Papaya also contains arginine (essential for male fertility) and carpain (for a healthy heart). Much higher in carotene than other fruits, papaya is an excellent food for fighting against free radicals. Papaya is low in calories (approx 55 cals to 100grams - 3.5ozs).

In some parts of the world like Java it is eaten to relieve rheumatism and arthritis pain and swelling. The skin is used as a poultice for wounds and the seeds are often used in the place of black pepper.

To ripen papaya you can use the same method as ripening avocados and that is putting it in a paper bag with a ripe banana. Once ripe should be eaten as soon as possible but can be refrigerated for a day or two. Ripe papaya is excellent at breakfast time, as a starter at lunchtime, in a salad or even as a dessert. Serve as it is, with a little citrus juice or chopped on top of cereal or in a fruit or vegetable salad. Often dried or made into fruit sorbet and smoothies.

Recipes of the Day

Banana, Papaya, Apple Juice & Lime Juice Smoothie

1 Large Banana
1 Papaya
½ a Lime
2-3 Apples

Peel and scoop out the insides of the Papaya before freezing with the banana. Add to a blender along with the freshly juiced apples and lime. Blend well and serve immediately.

Papaya Parippu Curry

200 g / 7 oz unripe papaya, peeled and cut into chunks
25 g / 1 oz chana dal
50 g / 2 oz freshly grated or desiccated coconut
1 green chilli
1 tsp fennel seeds
2 Tbsp oil
1 tsp mustard seeds
large onion, finely chopped
A few curry leaves
1 tsp turmeric powder

In a large saucepan of salted water, cook the papaya, covered, over a medium heat for 15 minutes until the fruit is tender.
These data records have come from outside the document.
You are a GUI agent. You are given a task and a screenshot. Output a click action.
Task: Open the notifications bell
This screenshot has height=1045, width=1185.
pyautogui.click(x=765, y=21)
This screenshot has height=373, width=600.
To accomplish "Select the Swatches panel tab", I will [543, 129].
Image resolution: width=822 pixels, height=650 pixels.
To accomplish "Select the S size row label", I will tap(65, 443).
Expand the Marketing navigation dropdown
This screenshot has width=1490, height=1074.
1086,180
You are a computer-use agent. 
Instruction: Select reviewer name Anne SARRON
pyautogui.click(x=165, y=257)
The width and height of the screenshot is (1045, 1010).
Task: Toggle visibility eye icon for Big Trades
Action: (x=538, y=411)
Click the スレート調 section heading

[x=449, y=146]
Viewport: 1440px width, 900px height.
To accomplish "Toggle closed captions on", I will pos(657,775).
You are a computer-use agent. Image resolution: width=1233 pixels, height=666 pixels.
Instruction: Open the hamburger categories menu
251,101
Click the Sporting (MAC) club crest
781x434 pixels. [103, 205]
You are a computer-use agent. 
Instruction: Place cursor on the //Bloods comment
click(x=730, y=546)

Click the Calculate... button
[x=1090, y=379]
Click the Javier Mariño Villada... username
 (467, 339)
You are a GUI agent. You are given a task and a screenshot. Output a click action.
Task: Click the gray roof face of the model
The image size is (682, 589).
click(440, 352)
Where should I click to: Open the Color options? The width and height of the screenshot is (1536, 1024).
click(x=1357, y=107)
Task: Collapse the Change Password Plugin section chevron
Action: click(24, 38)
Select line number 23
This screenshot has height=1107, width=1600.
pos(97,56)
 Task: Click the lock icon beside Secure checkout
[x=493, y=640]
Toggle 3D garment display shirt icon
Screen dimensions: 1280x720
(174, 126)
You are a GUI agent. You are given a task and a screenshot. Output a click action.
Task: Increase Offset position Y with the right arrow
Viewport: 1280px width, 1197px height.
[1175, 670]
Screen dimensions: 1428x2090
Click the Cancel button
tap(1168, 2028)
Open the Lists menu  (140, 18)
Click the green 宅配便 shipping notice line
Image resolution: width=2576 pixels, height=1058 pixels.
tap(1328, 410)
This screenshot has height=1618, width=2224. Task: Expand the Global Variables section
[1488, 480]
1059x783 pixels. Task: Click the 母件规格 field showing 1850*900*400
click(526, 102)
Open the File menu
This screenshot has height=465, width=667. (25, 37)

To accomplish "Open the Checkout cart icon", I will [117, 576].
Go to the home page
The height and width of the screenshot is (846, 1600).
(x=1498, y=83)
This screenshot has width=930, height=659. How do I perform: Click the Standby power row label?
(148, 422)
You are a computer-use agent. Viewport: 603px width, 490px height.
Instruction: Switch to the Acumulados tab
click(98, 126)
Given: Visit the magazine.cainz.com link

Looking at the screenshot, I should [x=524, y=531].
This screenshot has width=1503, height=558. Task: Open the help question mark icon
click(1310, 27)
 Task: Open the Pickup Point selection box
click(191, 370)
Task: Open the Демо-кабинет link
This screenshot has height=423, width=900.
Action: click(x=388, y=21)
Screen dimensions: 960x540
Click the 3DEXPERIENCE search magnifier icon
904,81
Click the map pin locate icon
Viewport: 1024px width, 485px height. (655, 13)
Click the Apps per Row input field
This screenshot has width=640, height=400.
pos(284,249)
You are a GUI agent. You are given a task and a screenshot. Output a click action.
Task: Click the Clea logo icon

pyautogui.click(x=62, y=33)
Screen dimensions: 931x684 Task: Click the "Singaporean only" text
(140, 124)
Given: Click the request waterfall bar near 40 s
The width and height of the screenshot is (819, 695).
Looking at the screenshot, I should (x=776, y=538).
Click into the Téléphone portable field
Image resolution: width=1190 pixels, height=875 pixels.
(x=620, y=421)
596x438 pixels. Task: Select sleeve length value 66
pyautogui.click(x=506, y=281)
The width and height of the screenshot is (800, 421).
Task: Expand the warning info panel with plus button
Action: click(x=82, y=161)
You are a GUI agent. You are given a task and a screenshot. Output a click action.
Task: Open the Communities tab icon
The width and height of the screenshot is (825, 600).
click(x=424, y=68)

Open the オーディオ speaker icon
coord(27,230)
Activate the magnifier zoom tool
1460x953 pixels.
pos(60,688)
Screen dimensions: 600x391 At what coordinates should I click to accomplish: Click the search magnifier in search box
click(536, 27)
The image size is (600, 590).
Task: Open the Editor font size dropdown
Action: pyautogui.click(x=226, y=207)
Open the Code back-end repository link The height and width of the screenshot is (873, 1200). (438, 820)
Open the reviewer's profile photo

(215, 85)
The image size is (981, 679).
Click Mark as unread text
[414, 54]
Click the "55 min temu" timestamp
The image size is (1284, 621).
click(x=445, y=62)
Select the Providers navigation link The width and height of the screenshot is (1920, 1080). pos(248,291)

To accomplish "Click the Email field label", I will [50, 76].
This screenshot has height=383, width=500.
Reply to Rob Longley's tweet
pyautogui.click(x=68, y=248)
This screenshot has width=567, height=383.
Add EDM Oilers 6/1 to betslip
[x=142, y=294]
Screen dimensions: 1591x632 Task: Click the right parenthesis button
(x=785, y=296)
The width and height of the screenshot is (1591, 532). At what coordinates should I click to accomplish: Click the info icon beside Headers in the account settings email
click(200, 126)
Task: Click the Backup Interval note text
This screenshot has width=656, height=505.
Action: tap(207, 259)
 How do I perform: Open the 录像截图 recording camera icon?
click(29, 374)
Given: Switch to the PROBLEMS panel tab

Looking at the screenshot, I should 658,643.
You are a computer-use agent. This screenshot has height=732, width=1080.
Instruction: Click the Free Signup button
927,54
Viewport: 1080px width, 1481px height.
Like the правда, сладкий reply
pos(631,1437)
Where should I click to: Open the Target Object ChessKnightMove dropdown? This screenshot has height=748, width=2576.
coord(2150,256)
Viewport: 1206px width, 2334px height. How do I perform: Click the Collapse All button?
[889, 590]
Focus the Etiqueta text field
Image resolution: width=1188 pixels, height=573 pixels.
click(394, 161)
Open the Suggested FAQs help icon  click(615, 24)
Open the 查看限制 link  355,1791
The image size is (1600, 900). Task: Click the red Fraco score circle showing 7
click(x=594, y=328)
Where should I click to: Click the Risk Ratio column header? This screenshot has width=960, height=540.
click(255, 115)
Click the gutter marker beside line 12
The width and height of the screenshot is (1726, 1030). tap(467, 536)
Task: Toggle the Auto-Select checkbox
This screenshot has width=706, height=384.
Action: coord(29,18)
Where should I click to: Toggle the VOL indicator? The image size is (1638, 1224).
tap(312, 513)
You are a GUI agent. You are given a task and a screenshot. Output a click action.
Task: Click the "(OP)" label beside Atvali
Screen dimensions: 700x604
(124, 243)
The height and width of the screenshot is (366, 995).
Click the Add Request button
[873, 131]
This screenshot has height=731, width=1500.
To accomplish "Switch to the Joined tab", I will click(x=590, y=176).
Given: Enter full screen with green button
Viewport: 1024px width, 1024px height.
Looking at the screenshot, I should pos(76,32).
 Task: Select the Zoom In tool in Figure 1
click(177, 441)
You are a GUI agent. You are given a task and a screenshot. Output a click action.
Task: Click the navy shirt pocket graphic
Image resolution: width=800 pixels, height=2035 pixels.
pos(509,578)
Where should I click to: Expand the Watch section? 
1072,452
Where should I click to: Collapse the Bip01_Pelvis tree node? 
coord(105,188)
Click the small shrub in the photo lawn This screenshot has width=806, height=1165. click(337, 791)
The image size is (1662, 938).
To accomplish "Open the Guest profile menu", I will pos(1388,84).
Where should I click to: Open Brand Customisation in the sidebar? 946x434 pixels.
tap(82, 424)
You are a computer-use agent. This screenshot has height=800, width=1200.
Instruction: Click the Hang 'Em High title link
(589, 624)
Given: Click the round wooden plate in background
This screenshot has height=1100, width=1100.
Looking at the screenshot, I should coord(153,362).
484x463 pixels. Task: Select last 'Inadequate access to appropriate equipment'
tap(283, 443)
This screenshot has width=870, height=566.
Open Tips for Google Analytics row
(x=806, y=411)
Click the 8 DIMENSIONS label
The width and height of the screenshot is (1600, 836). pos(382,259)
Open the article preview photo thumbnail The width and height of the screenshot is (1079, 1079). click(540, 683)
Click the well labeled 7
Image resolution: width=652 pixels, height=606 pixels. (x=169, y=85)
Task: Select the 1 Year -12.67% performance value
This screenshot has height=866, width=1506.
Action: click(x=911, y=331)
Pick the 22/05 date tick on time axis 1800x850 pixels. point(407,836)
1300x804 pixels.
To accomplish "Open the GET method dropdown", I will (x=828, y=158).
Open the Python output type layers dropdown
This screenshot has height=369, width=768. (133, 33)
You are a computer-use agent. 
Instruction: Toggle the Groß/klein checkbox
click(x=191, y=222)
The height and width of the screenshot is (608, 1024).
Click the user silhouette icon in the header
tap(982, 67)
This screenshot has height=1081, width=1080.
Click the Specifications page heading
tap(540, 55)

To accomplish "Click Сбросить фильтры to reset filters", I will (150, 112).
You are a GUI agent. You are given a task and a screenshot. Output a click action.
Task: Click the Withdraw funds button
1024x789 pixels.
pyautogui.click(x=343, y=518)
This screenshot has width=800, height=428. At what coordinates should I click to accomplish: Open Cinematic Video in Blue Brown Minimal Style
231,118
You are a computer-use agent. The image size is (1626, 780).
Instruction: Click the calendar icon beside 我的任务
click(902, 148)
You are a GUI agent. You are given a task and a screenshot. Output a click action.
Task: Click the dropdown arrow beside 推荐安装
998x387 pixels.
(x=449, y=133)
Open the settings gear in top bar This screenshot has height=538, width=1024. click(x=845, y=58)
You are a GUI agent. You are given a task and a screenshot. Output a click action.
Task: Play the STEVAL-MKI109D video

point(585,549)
Drain and set aside.
Meanwhile, wash the chana dal in cold water. In a small saucepan, bring 225 ml / 8 fl oz of salted water to the boil, add the chana dal and cook, covered, for 10-15 minutes until well cooked. Set aside.
Using a spice mill or pestle and mortar, grind the coconut, green chilli and fennel to a fine paste.
In a large frying pan, heat the oil. Add the mustard seeds and as they begin to pop, add the onion and curry leaves. Stir well and cook over a medium heat until the onion is golden brown. Add the ground coconut mixture, then reduce the heat and cook, stirring for 2-3 minutes. Mix in the cooked papaya and chana dal and serve hot.